| Excerpted data |
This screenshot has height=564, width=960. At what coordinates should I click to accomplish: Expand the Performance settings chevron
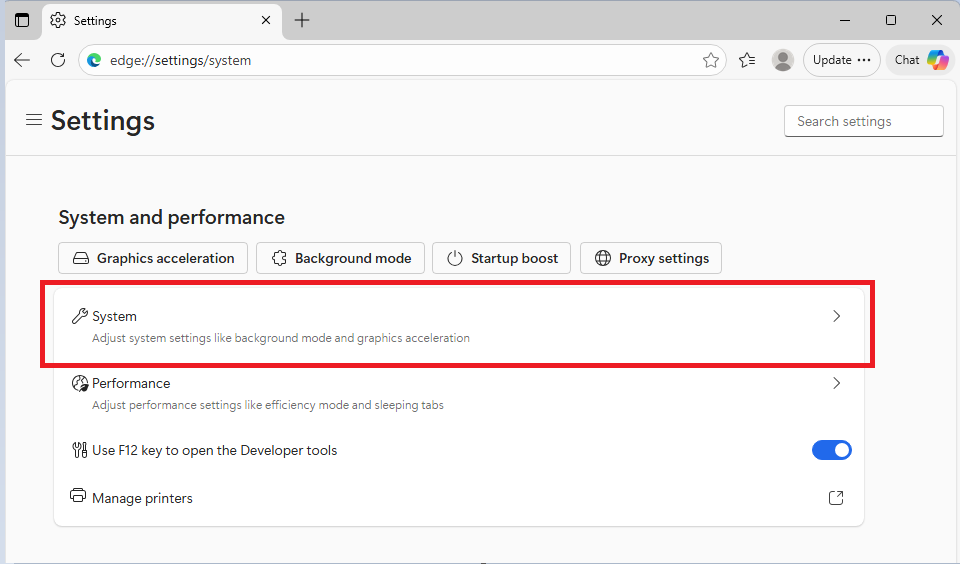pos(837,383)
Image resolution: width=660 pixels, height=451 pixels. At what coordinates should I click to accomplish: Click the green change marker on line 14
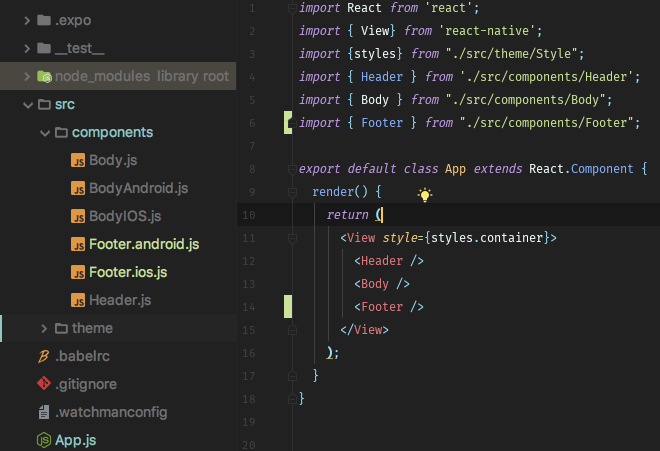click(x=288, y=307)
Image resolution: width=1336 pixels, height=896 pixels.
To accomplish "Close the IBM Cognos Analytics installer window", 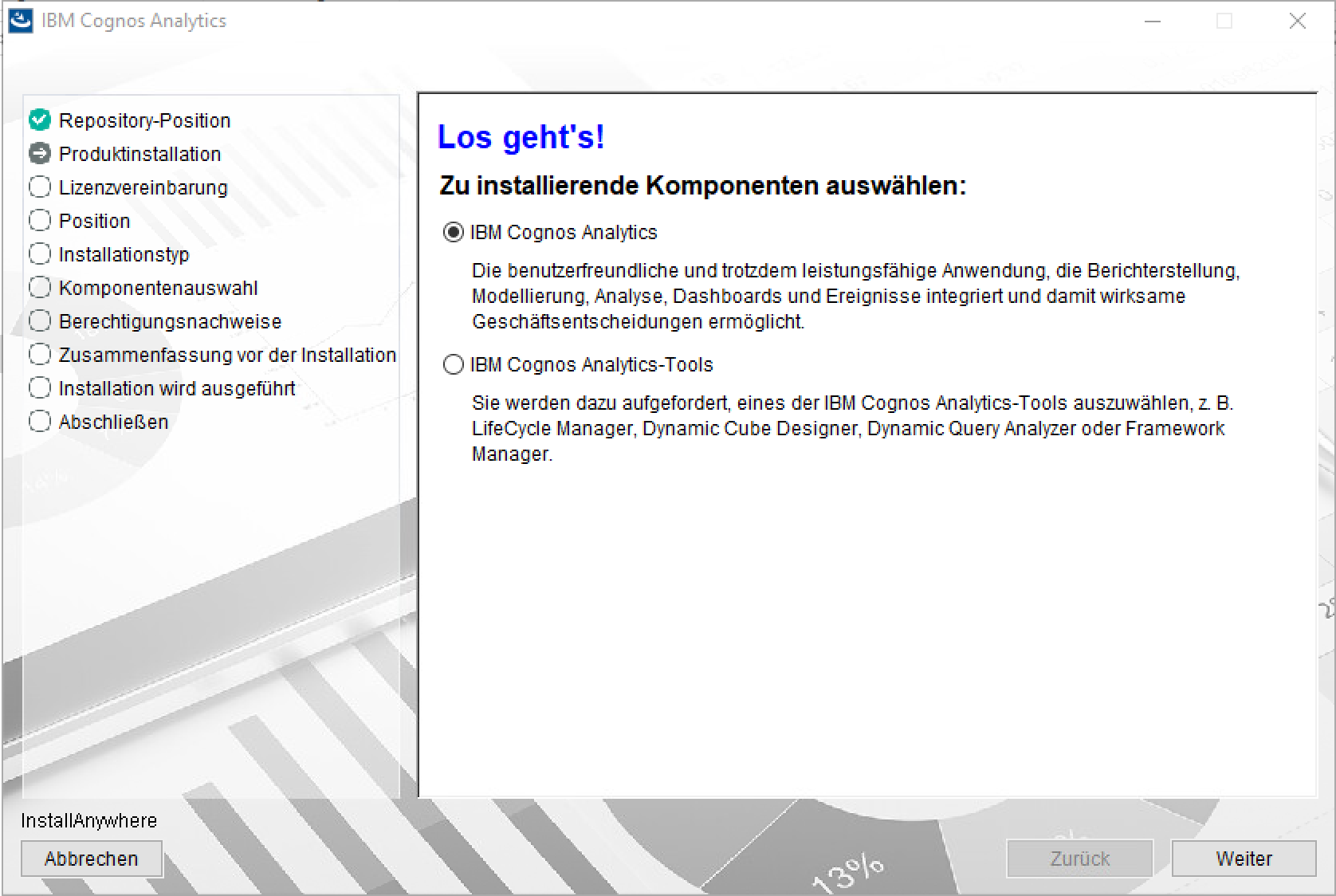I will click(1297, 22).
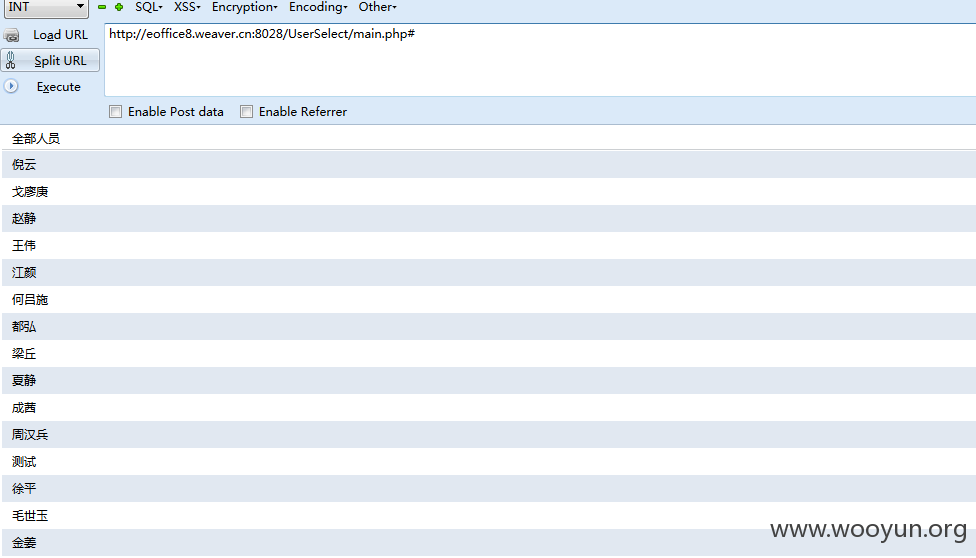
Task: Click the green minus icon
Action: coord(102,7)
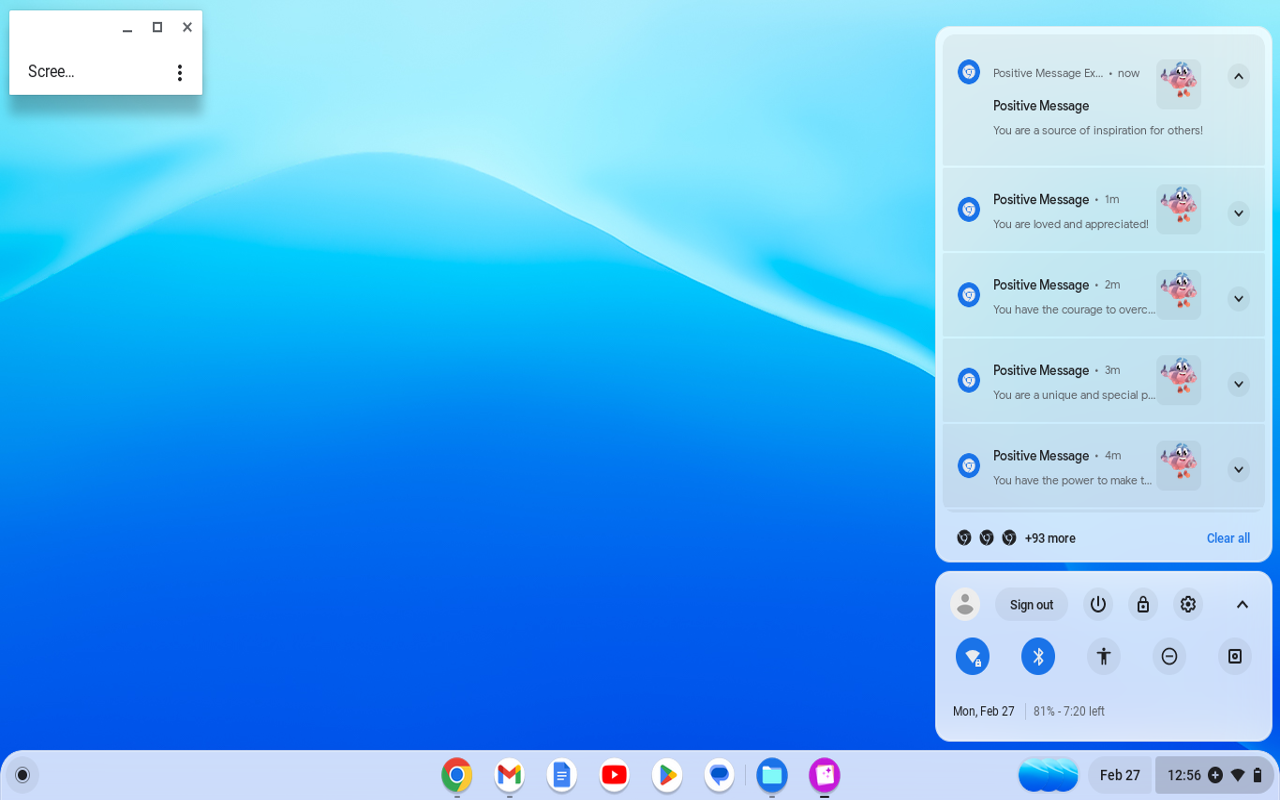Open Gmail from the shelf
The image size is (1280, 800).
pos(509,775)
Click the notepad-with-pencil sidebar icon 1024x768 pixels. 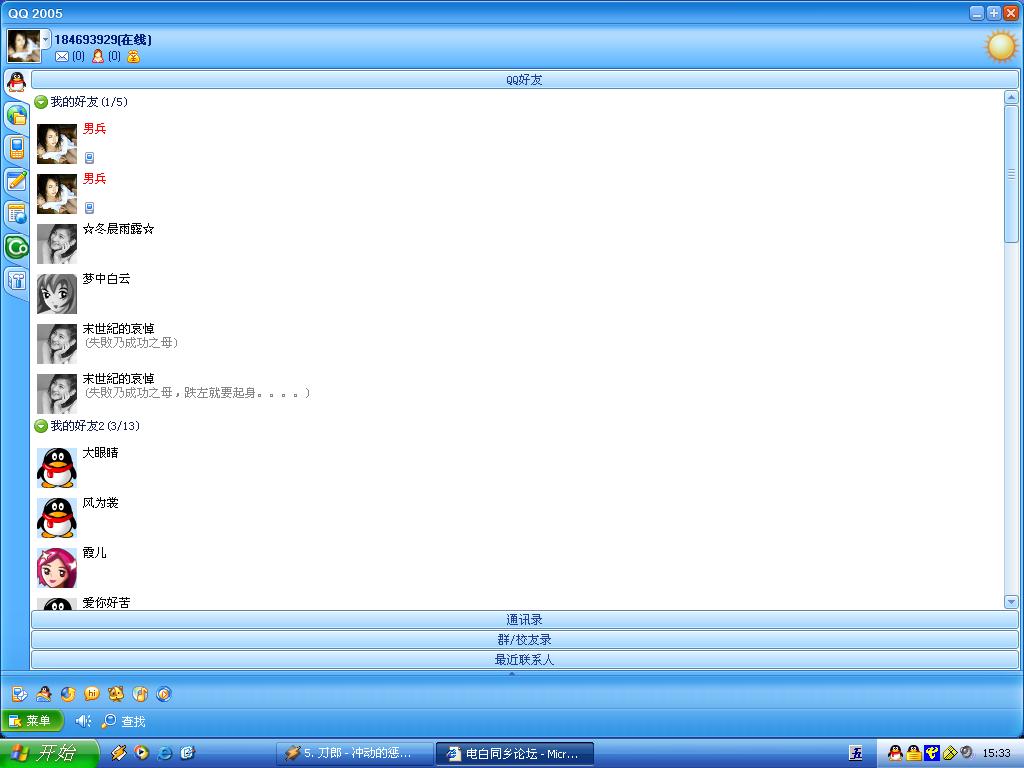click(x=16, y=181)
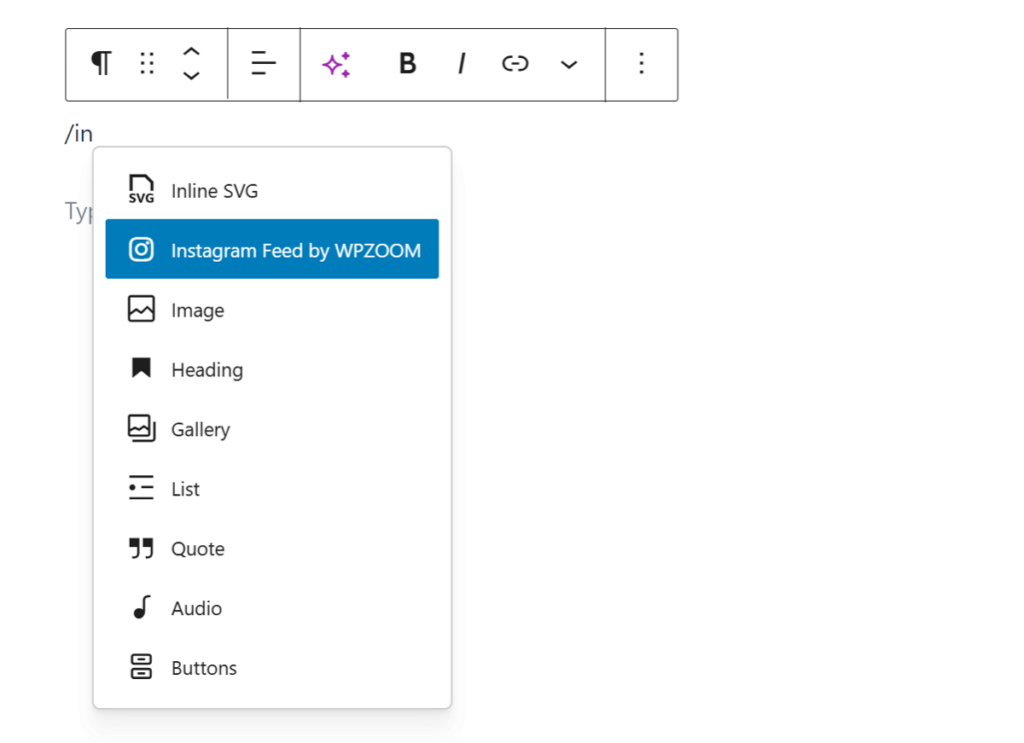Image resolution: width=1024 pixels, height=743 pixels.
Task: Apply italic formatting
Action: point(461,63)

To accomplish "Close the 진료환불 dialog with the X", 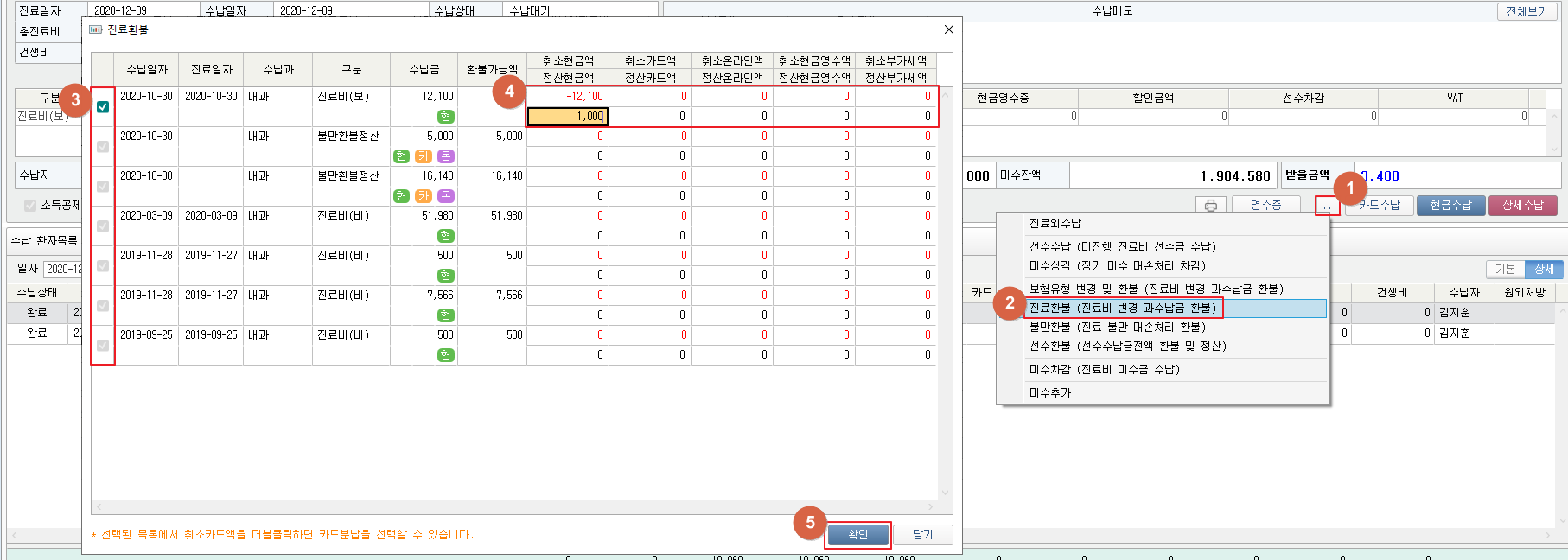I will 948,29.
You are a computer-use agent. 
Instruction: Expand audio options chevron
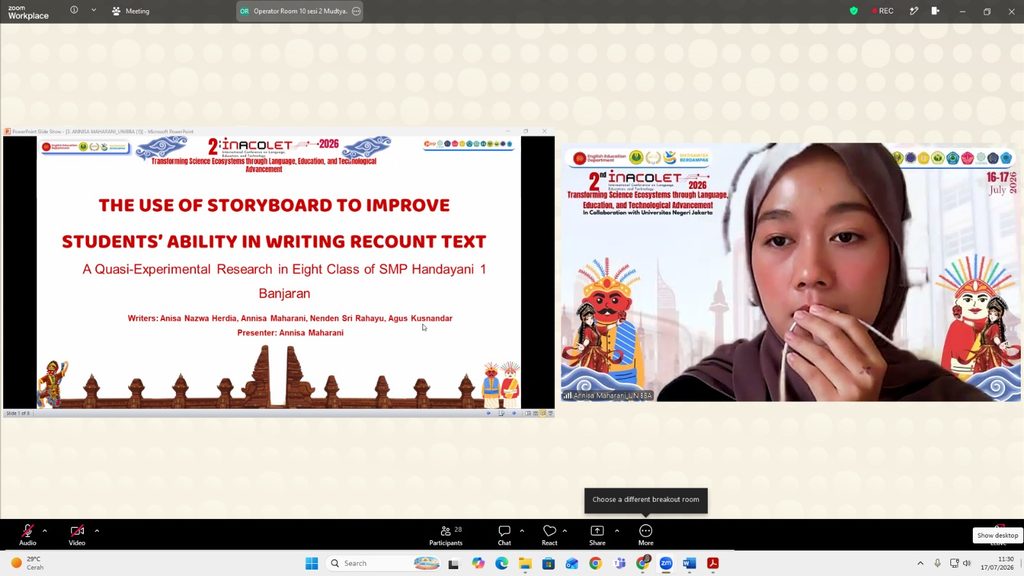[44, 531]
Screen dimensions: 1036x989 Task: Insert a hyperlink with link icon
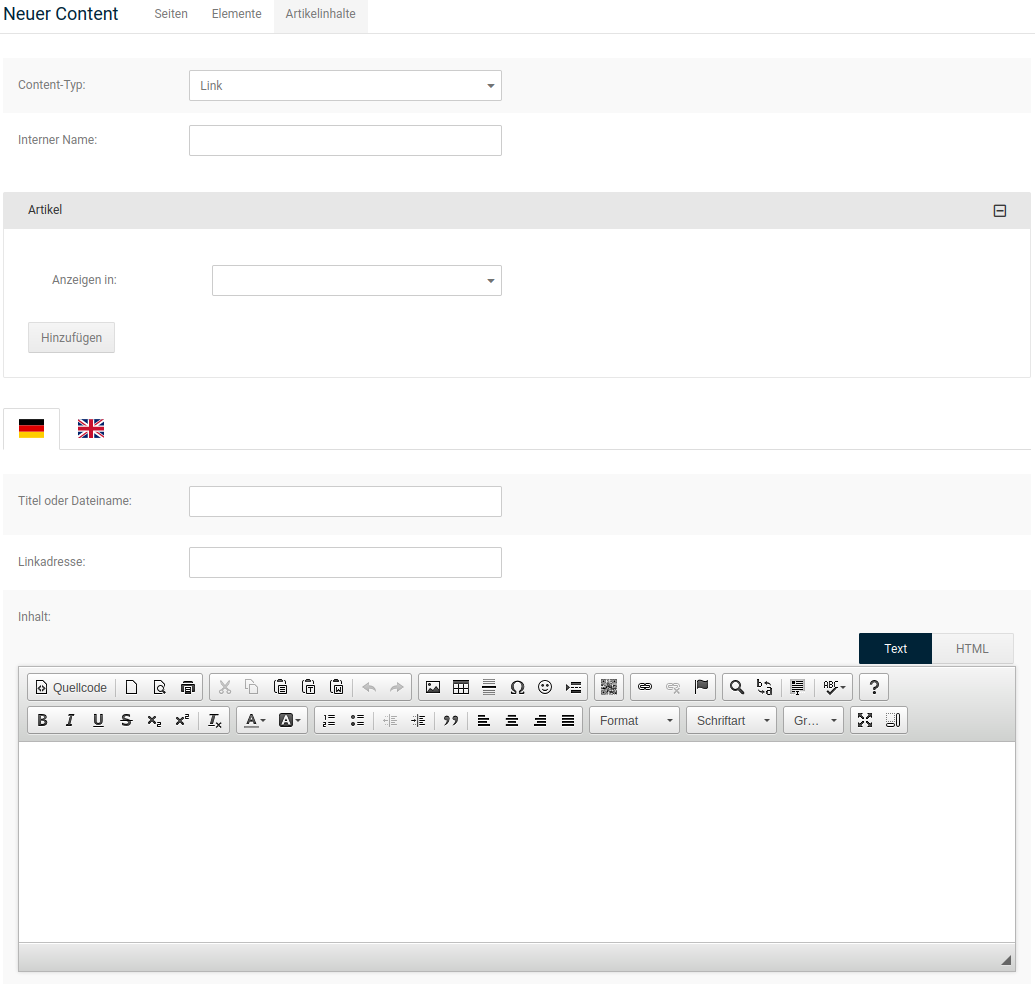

| Work item |
Pictures should not appear in the copy. Write out exactly the lines above from the first one through the line that contains "Image resolution: width=1336".

| Result of this exercise |
This screenshot has height=564, width=960. At what coordinates should I click to accomplish: Expand the Performance settings chevron
pos(837,383)
Image resolution: width=660 pixels, height=451 pixels. At what coordinates should I click to accomplish: Click the green change marker on line 14
click(x=288, y=307)
Image resolution: width=1336 pixels, height=896 pixels.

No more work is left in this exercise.